____ Data supplied

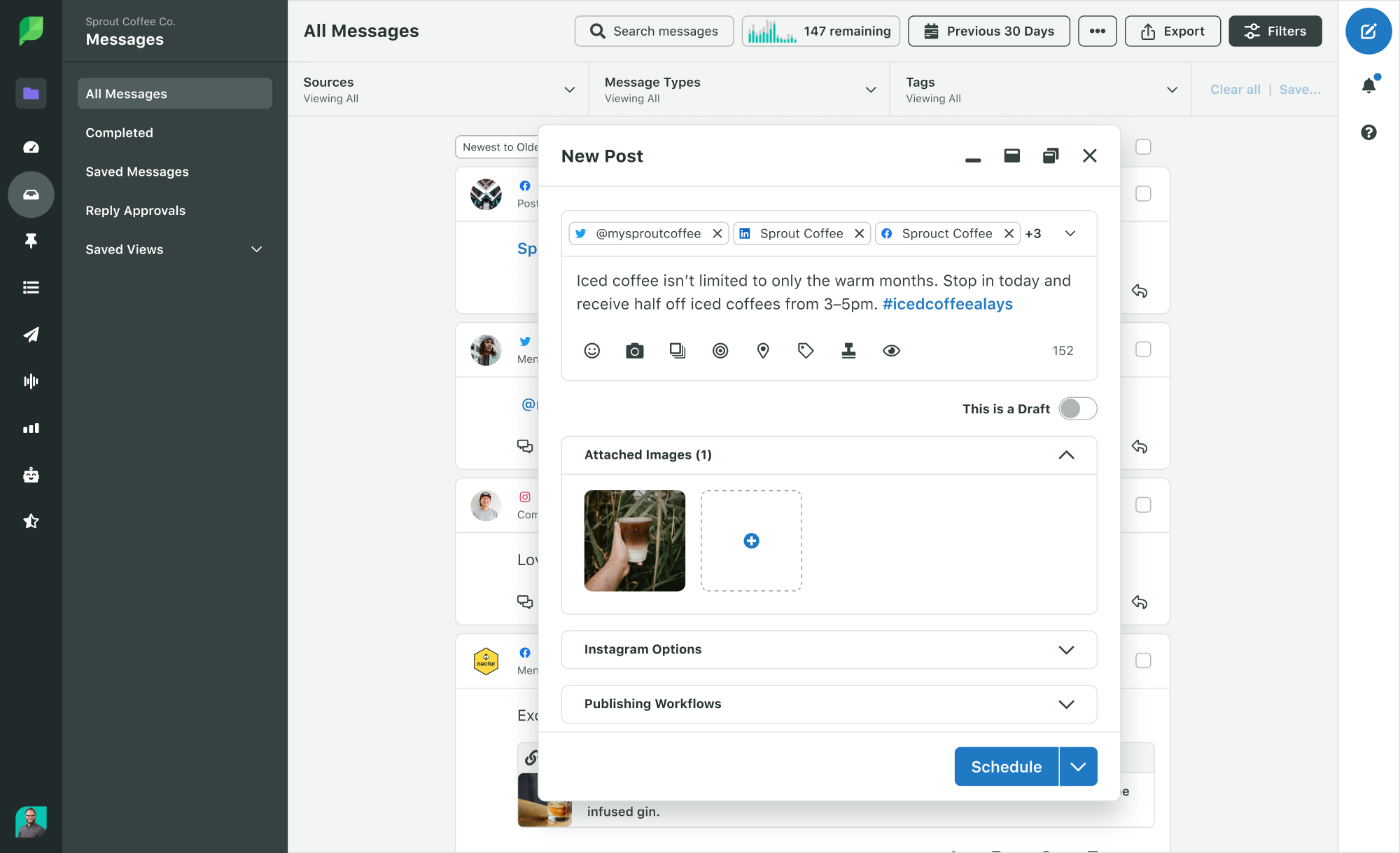Image resolution: width=1400 pixels, height=853 pixels.
Task: Select the Completed messages view
Action: [x=119, y=132]
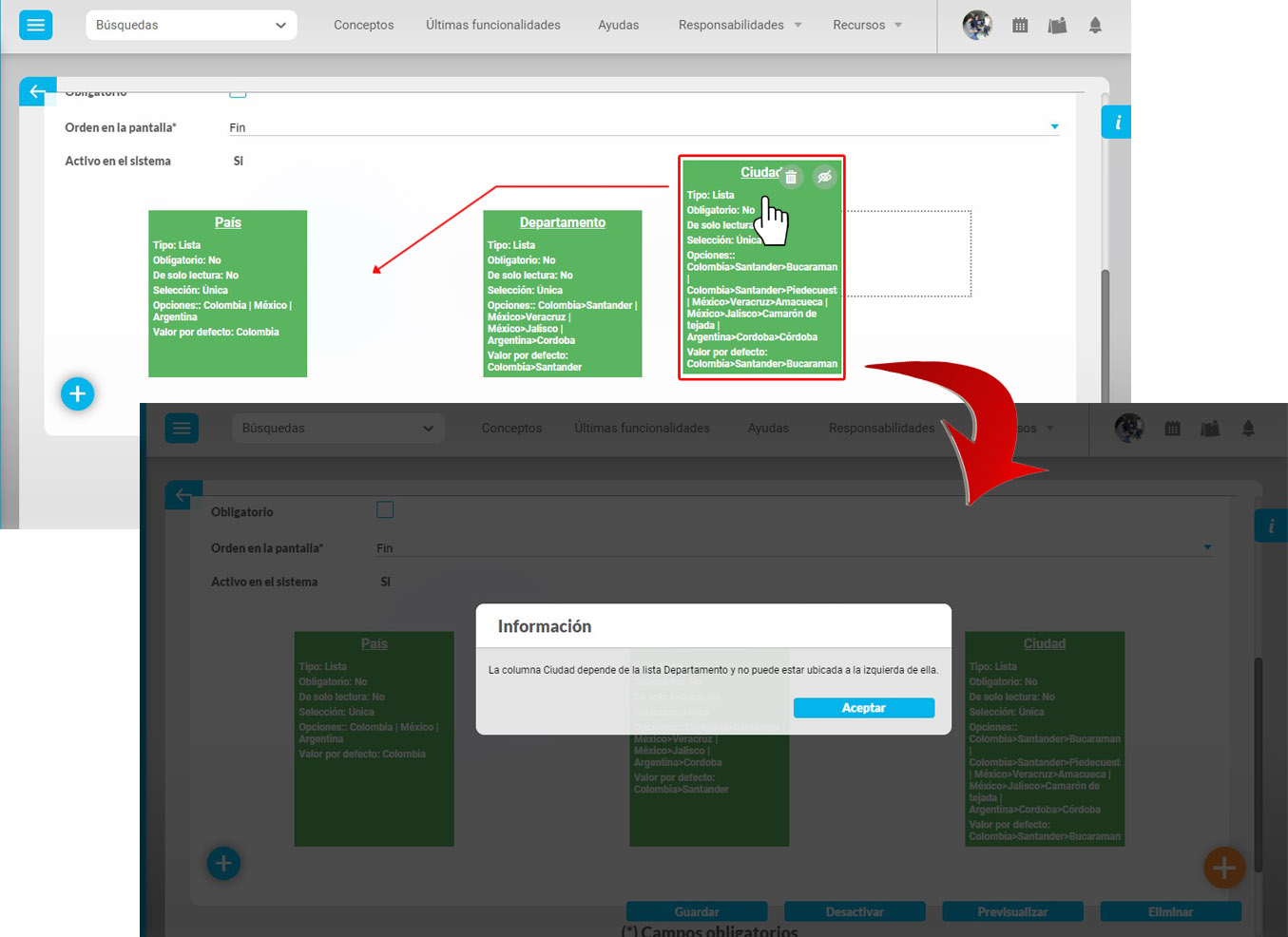The height and width of the screenshot is (937, 1288).
Task: Click the Guardar button at the bottom
Action: (x=696, y=911)
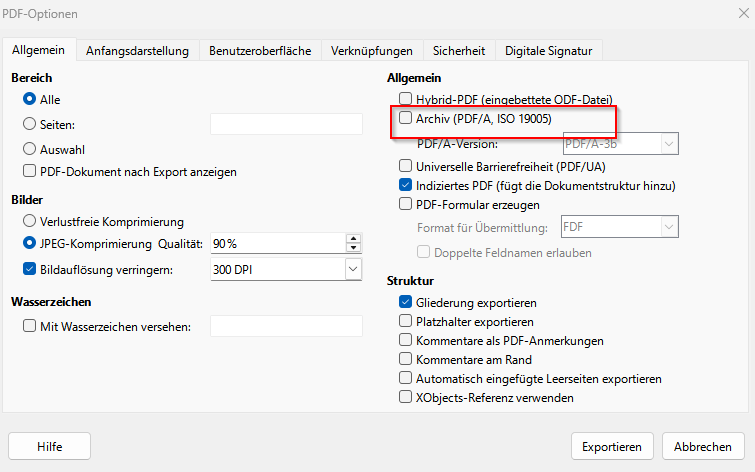Check Hybrid-PDF (eingebettete ODF-Datei)

point(405,99)
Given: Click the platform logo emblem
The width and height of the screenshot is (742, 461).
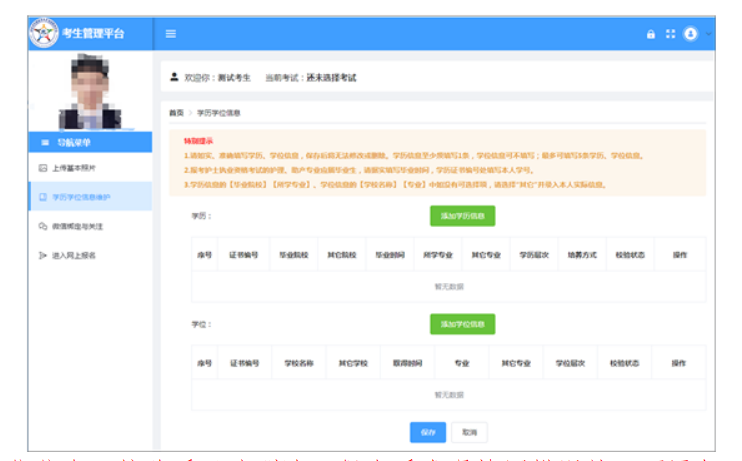Looking at the screenshot, I should coord(43,34).
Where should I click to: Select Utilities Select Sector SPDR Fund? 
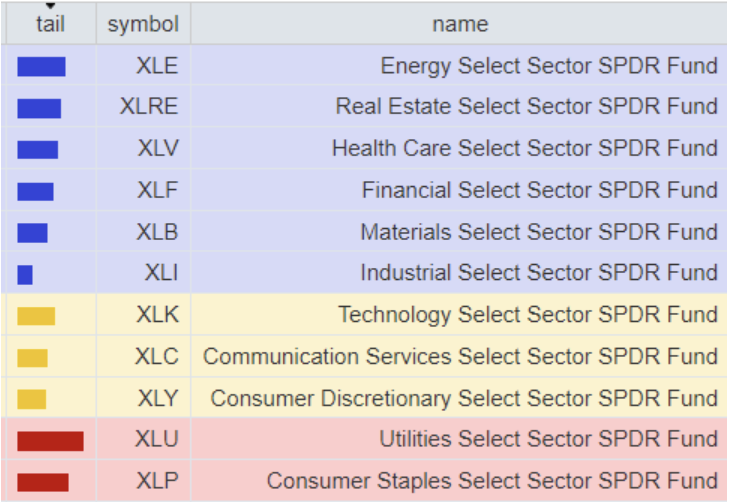pos(548,440)
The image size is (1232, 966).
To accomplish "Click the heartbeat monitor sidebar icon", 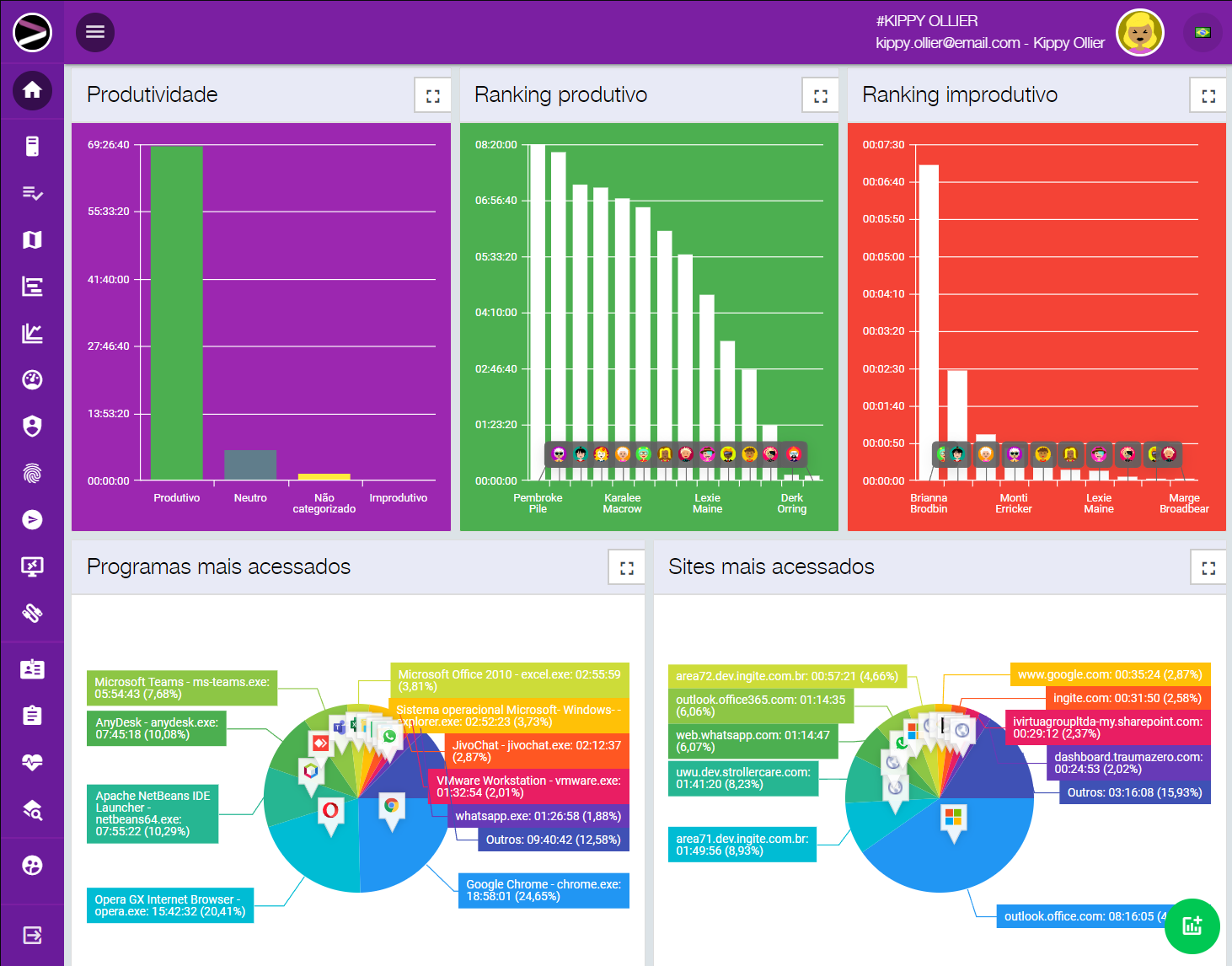I will (x=32, y=763).
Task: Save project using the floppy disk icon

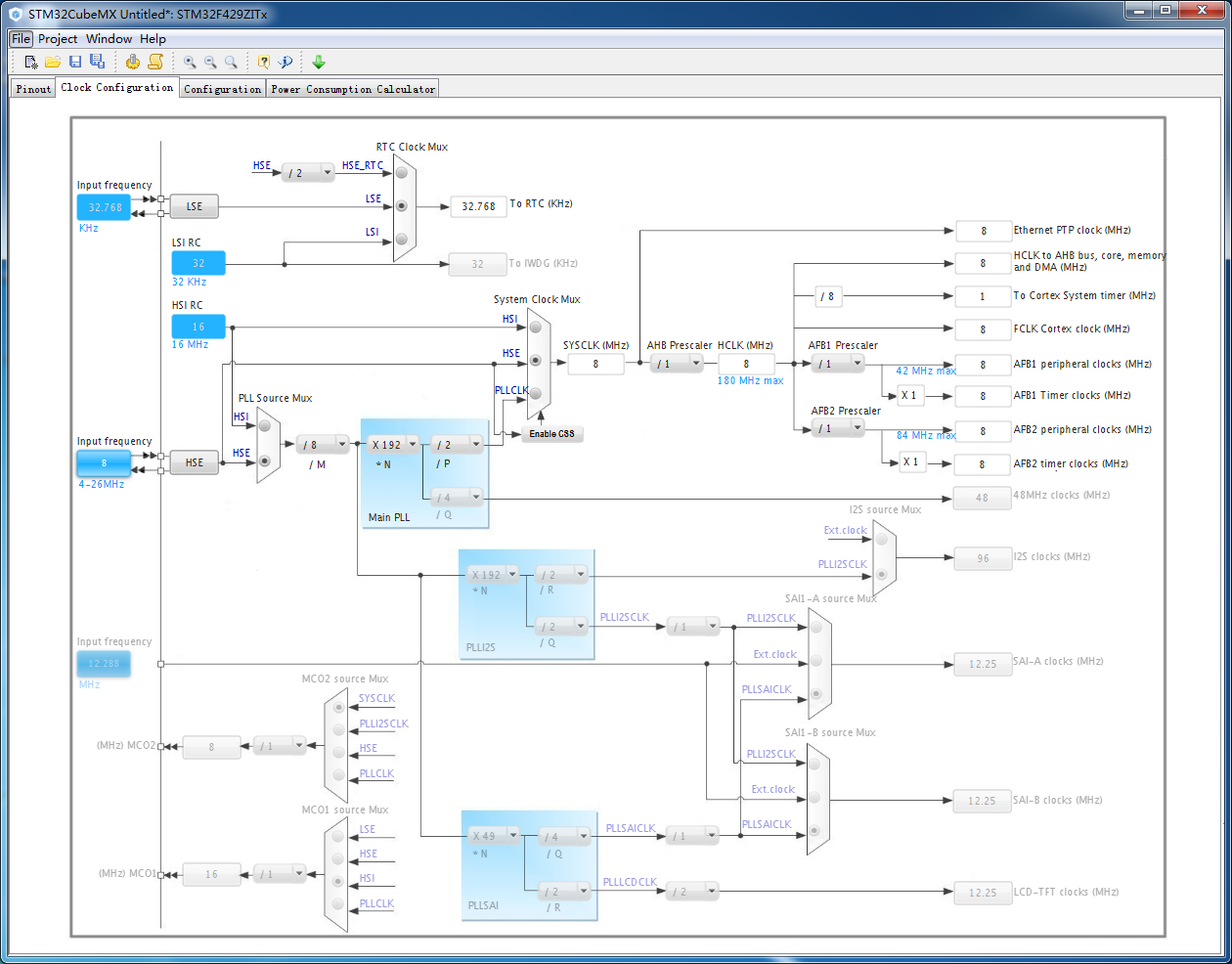Action: pyautogui.click(x=75, y=62)
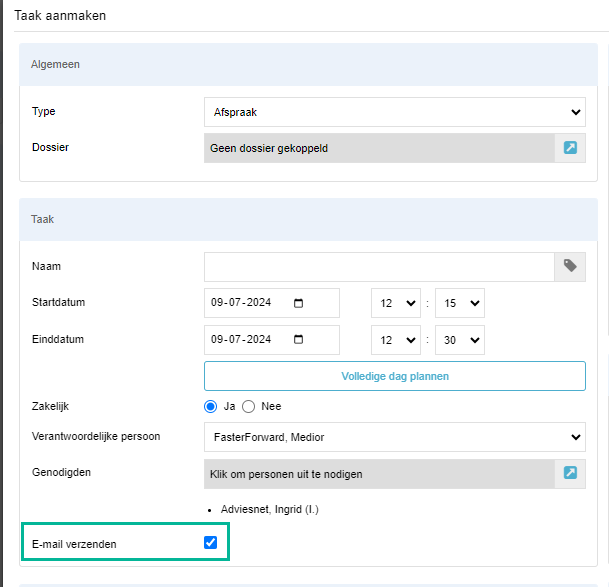The image size is (609, 587).
Task: Click the Klik om personen uit te nodigen field
Action: (379, 474)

________

== Assignment ==
Return exactly the lines above, from the one with "Given: Click the platform logo emblem" up to and including the one with "The image size is (1232, 966).", and include no pictures.

== Exercise response ==
Given: Click the platform logo emblem
The width and height of the screenshot is (742, 461).
Looking at the screenshot, I should coord(43,34).
Where should I click to: Select Utilities Select Sector SPDR Fund? 
pos(548,440)
The image size is (1232, 966).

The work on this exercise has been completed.